**EXTRACT:**
# Accountants looking for work in Melbourne or Sydney



## devibon (Nov 24, 2008)

Hi Dear Members,

For all those Accountants who plan to move Australia especially to Melbourne or Sydney.

I wish to share my experience in finding work in the field of Accounting. Being an Accountant from India I have moved to Melbourne in July 2011 on 175. I would say Accounting occupation has always been very possessive in Oz economy. I have experienced this back in 2006 when I was on a TR Visa and now even being on a PR. Nevertheless I would say that nothing is impossible with proper planning and dedication. Yet another thing is, Luck mixed with saying to be at Right Place in Right Time.

I have very well made my home work before moving here. The simple principle being any Job application needs a local experience which by default no new immigrant would have.

I landed in Melbourne on 12th of July 2011. Checked-in to Back-packers which I booked online. Then on 15th attended a free info session at one of the consulting firm specializing in placing accountants in Voluntary work. Taking no chance enrolled the program from 20th of July. On 28th I got an email addressed to only three member including me offering a voluntary work at North Melbourne. Luckily I was online and replied first and got the chance to attend. Since then I worked for free for 2 months following which I was offered a part-time role in the same Company. It was not easy but what I would say is you must get prepared to work in any role at any place. Back in India I was a Senior Manager in a Company with turnover of $100 Million. And here today, I am an Assistant Accountant. I would not regret for this but feel proud to have got a paid role so quickly. This is some thing what I have chosen and what I have chosen for my kids. All one need is to be a bit flexible, leave our pride and go along with the flow. I wouldn't say there are no people who secured good places in Accounting. But the moment you land here all your qualifications, experience, skills everything is dumped into a bin and need to start from scratch proving yourself.

Records from a dataset

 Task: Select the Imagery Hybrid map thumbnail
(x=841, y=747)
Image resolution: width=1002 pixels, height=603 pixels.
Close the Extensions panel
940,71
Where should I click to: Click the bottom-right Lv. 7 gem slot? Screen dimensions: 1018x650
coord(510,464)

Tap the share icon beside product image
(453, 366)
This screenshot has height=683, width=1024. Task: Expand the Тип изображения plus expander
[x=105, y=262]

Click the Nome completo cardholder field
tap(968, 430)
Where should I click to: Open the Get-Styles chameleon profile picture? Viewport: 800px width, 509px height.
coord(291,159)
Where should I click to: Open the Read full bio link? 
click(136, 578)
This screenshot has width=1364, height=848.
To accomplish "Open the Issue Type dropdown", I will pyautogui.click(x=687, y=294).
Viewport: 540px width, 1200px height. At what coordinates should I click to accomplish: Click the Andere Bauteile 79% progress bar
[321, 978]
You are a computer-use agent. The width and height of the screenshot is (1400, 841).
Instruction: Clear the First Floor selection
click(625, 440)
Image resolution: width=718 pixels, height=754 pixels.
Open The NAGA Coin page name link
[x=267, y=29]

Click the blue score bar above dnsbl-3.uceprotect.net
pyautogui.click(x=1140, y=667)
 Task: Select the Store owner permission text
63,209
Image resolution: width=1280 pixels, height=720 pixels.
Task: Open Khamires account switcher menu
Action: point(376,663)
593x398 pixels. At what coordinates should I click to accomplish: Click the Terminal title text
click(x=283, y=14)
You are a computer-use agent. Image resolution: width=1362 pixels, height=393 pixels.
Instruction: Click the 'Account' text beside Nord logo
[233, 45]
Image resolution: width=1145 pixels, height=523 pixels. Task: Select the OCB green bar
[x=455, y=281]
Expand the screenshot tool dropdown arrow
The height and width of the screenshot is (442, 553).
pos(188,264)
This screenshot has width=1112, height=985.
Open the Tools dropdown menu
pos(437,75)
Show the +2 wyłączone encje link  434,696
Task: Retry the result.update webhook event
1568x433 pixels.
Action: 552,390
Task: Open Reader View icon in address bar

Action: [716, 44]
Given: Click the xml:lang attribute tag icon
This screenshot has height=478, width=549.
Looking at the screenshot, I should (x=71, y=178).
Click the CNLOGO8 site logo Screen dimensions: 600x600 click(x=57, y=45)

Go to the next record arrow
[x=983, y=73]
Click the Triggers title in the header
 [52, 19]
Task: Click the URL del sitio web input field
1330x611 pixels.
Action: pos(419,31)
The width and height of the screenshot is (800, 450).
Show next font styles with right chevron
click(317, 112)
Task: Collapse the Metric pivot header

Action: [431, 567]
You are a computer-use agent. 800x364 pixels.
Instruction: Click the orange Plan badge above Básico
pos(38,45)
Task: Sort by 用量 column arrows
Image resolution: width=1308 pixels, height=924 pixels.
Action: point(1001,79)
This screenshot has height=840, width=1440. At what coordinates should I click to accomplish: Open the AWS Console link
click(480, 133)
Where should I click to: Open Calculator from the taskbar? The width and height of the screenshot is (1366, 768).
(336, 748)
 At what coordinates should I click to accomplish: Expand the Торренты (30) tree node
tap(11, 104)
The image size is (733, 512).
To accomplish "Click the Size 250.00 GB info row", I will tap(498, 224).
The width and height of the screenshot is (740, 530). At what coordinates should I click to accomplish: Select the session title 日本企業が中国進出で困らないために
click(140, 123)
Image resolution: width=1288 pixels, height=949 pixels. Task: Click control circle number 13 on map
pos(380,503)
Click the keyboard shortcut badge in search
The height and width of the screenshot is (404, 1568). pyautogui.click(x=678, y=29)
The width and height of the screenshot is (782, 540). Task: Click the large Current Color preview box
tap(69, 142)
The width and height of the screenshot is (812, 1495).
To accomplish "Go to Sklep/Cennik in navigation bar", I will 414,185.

**TASKS TO PERFORM:**
A) Please reproduce the forum post about accounting jobs in Melbourne between "I wish to share" and "immigrant would have.", inclusive, swapping "local experience" for "Australian experience".
B) Extend the forum post about accounting jobs in Melbourne, picking up right after its final sentence.

**RESPONSES BY TASK:**
A)
I wish to share my experience in finding work in the field of Accounting. Being an Accountant from India I have moved to Melbourne in July 2011 on 175. I would say Accounting occupation has always been very possessive in Oz economy. I have experienced this back in 2006 when I was on a TR Visa and now even being on a PR. Nevertheless I would say that nothing is impossible with proper planning and dedication. Yet another thing is, Luck mixed with saying to be at Right Place in Right Time.

I have very well made my home work before moving here. The simple principle being any Job application needs a Australian experience which by default no new immigrant would have.

B)
My advise for Accountants moving to Oz:

If you have enough savings to survive for about 6-12 months + afford to study few courses here then its fine. Contrary to this if not holding much reserves, I would advise to obtain a Degree in Accounting or least a Certificate-IV in Accounting by distance learning etc., etc. from some Australian Institute. This would definitely add points to your Resume.

I am not sure how much this post is helpful but feel free to ask any further questions.

Good luck to you all.


----------



## onlyassignments (Aug 22, 2011)

Very helpful posts for accountants like me. I am trying to get chartered accountant certification before I move to oz but stuck because they require 2 references from australian c.a. to consider my application.


----------



## satyams (Sep 5, 2011)

Hi Devibon,

That's a wonderful mail and quite useful though. I am a chartered accountant and ACCA from India working for Big4 in Dubai. I have 4 years of post qualification experience as an external auditor.

Do you have any idea about how difficult it is to get into audit firms as an external auditor. Initially i would like to stay in the same profession.

Your inputs are highly appreciated.

Thanks in advance.
SS


----------



## devibon (Nov 24, 2008)

If you are into one of the Big4 then it is best for you to source internally for a position available in their Australian counterpart. You still need to obtain membership of any of the local Accounting bodies here.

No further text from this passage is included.